The USPS also is working to increase its package delivery business by offering greater customer benefits such as improved tracking and Sunday and day-specific delivery. Shipping and package revenue increased $252 million or 8% over 2013 second quarter results, fueled by the growth of ecommerce. The USPS continues to capitalize on its competitive advantage in providing “last mile” service, resulting in a 26.4% increase in revenue from parcel return and parcel select service over the same period last year.
“Some comments in recent news reports suggest that all we need from Congress is help with restructuring our retiree health benefit plan,” said Chief Financial Officer and Executive Vice President Joseph Corbett. “Nothing can be further from the truth. Our liabilities exceed our assets by $42 billion and we have a need for more than $10 billion to invest in new delivery vehicles, package sortation equipment, and other deferred investments.
“We haven’t been making the retiree health benefit prefunding payments because we can’t,” added Corbett. “If legislation reduced the required retiree health benefit prefunding payment, it doesn’t provide us with any more cash to pay down our debt or put much needed capital into our business. Only comprehensive postal legislation that includes a smarter delivery schedule, greater control over our personnel and benefit costs, and more flexibility in pricing and products will provide the necessary cash flows.”

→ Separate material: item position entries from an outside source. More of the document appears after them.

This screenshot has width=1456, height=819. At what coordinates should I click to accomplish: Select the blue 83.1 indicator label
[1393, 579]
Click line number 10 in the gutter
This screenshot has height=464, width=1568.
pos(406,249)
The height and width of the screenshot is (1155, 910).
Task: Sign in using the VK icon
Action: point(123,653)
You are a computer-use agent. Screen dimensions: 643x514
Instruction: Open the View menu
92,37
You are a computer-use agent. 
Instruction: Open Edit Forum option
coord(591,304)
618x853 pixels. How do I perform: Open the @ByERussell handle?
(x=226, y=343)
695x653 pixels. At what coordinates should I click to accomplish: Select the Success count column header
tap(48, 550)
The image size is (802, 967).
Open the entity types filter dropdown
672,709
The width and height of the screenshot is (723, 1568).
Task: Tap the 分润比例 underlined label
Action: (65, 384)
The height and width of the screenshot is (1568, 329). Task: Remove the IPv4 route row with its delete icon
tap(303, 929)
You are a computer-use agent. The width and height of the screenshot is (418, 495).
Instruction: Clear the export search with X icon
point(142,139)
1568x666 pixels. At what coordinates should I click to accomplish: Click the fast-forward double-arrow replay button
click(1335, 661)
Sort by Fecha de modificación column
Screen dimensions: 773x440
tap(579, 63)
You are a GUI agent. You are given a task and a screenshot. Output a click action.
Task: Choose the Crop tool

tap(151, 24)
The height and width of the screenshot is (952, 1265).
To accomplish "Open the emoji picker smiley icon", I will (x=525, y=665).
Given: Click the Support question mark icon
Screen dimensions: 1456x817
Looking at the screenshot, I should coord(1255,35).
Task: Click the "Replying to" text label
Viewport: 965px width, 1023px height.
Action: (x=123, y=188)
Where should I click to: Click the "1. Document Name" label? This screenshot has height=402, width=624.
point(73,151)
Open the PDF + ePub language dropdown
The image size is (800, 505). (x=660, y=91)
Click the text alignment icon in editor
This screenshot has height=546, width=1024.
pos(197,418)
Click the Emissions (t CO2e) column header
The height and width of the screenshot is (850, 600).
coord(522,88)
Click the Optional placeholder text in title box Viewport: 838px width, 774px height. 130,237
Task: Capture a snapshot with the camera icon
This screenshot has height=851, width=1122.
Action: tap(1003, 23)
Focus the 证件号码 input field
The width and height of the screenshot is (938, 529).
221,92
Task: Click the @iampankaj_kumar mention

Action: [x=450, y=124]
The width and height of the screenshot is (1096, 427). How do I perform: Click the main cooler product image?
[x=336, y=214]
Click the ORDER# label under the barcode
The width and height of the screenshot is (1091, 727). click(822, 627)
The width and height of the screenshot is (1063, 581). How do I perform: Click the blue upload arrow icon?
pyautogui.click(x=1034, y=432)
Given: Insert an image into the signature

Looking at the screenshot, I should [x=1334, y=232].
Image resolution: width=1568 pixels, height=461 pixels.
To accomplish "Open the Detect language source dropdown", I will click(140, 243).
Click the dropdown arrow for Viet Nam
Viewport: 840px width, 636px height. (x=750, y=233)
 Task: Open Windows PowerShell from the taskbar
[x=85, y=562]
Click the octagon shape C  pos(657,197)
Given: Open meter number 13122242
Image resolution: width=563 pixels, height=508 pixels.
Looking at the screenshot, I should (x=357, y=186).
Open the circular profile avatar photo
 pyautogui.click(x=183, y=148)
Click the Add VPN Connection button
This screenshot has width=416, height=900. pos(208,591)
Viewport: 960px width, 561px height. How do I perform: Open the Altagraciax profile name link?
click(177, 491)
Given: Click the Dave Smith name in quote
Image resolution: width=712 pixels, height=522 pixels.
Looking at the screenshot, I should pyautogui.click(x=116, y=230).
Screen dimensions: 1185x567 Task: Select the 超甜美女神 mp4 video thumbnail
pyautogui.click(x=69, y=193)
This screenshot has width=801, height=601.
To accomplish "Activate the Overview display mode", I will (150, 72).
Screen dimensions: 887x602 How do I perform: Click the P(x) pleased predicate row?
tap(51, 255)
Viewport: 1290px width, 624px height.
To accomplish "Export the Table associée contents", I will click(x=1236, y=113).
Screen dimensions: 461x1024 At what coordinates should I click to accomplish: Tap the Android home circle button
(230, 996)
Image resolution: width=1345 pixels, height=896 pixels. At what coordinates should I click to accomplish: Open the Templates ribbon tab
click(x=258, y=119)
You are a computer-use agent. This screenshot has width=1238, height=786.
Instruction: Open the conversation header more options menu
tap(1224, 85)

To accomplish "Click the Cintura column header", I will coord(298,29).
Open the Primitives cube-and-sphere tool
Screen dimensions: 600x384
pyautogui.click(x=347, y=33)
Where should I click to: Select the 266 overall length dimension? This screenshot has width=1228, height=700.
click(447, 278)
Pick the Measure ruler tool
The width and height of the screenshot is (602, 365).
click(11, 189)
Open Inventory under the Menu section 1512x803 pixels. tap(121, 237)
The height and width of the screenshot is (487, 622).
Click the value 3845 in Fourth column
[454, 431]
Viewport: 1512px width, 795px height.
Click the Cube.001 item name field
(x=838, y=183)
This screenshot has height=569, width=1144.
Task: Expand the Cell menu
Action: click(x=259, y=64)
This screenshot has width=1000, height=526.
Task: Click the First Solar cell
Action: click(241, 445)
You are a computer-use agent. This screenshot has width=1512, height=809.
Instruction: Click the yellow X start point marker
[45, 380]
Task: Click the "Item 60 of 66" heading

As recorded in the USPS’s second quarter results, the volume of high-margin first-class mail continued to decline, a major contributor to the USPS’s precarious financial position. If a downturn in the economy or other circumstance should further stress the USPS’s cash flow, the agency would implement contingency plans to ensure that all mail and package deliveries are completed and that employees and suppliers are paid ahead of the federal government.
Regardless of the state of the country’s economy, without comprehensive legislative reform, the USPS will be unable to make the required $5.7 billion retiree health benefit prefunding payment to the U.S. Treasury, due by Sept. 30, 2014.